● Dataset entries
==*==

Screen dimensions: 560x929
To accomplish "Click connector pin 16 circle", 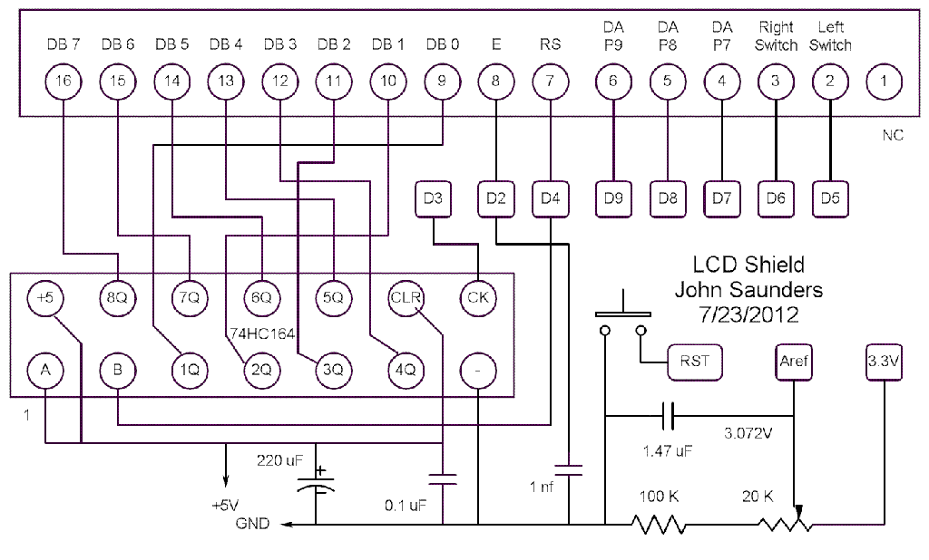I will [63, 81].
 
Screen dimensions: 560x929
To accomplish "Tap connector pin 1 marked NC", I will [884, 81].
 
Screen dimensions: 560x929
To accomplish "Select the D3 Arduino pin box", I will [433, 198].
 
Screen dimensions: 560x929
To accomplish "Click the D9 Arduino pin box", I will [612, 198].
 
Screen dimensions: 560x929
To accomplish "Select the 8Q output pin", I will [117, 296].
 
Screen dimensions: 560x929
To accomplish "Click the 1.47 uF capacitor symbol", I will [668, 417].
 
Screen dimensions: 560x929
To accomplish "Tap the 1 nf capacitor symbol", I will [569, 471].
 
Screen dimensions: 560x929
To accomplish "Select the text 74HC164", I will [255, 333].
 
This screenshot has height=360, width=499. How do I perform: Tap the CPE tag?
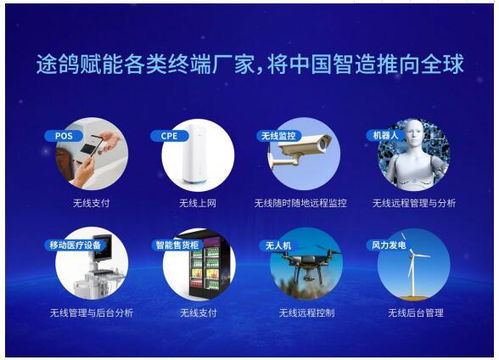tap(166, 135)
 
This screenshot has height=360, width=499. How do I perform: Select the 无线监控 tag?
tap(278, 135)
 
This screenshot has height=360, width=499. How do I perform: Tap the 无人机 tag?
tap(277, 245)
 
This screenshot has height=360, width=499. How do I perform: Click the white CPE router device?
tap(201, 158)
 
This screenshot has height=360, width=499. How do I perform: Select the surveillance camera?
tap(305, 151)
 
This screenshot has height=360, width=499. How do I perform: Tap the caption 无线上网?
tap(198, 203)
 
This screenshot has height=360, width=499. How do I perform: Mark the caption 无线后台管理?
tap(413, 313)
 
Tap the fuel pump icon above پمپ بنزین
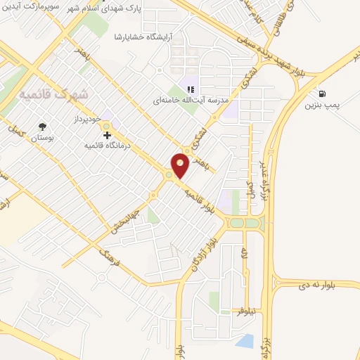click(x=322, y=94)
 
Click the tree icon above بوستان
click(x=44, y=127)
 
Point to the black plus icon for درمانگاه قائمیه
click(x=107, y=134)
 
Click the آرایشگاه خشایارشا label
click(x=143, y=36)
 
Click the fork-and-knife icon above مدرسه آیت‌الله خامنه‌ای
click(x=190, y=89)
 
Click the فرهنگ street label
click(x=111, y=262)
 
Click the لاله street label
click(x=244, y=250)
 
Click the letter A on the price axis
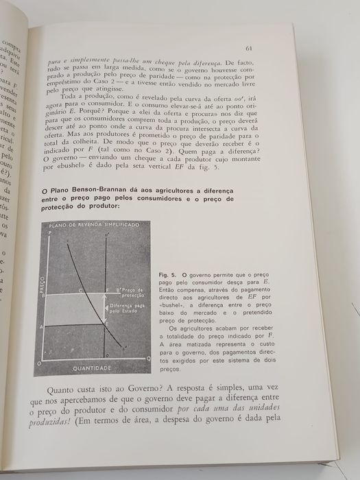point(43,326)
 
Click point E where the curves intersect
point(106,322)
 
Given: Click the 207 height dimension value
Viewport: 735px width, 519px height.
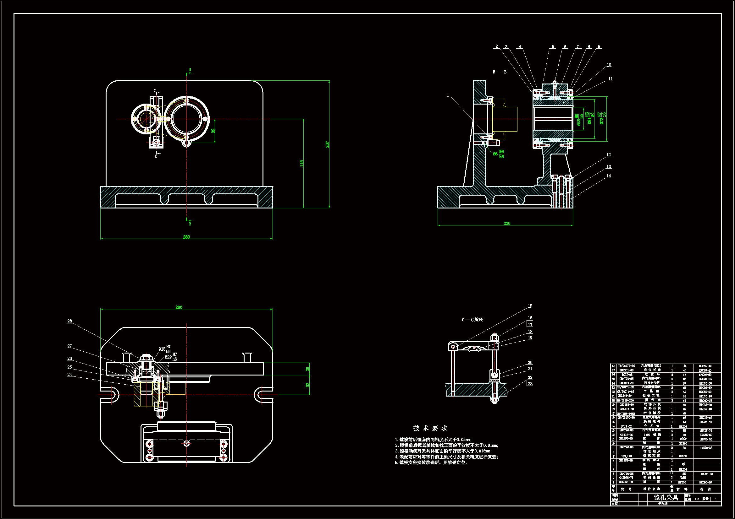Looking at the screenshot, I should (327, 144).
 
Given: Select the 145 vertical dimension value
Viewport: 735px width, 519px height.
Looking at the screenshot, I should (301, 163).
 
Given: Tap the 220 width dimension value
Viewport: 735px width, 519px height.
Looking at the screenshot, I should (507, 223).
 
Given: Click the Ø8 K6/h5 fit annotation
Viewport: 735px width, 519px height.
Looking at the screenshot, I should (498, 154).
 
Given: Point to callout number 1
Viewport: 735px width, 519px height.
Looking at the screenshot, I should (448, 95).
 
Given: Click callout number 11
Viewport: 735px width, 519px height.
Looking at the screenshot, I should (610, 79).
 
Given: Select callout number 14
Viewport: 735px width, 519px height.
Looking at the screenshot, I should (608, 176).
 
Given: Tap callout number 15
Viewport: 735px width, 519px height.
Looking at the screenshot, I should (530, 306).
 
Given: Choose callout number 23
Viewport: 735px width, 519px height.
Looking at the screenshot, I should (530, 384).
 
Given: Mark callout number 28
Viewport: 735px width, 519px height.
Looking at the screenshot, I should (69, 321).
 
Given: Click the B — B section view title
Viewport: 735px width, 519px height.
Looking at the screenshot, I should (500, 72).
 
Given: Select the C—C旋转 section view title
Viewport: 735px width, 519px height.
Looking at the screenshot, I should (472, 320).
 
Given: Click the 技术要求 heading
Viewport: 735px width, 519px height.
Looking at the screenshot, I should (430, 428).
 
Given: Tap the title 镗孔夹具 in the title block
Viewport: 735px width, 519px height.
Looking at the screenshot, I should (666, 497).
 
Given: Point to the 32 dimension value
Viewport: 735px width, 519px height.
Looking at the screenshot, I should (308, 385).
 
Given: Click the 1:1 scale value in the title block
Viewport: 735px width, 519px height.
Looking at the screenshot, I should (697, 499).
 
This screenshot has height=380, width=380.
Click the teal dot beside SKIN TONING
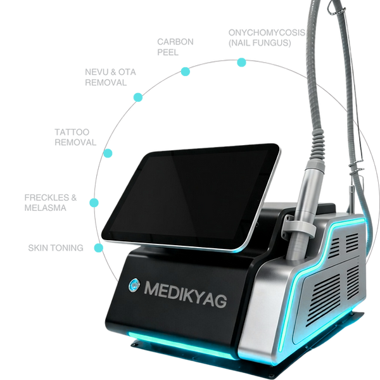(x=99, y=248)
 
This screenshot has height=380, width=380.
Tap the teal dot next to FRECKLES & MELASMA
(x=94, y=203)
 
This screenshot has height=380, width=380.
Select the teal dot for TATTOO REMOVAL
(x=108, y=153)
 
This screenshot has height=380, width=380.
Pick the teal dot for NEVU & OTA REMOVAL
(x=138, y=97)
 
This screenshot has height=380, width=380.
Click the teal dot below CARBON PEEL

==*==

● The request
Rewrite the part of the listing that opens with the line containing "Click the fork-and-knife" and closes with the line containing "point(106,322)", shifting every coordinate in the answers by 48 and keeping the requests as they are. Omit the pictures from your output.

● Task solution
Click the fork-and-knife icon above مدرسه آیت‌الله خامنه‌ای
click(x=238, y=137)
 
Click the فرهنگ street label
click(x=159, y=310)
 
Click the لاله street label
click(x=292, y=298)
 
Click the letter A on the price axis
point(91,374)
 
Click point E where the curves intersect
point(154,370)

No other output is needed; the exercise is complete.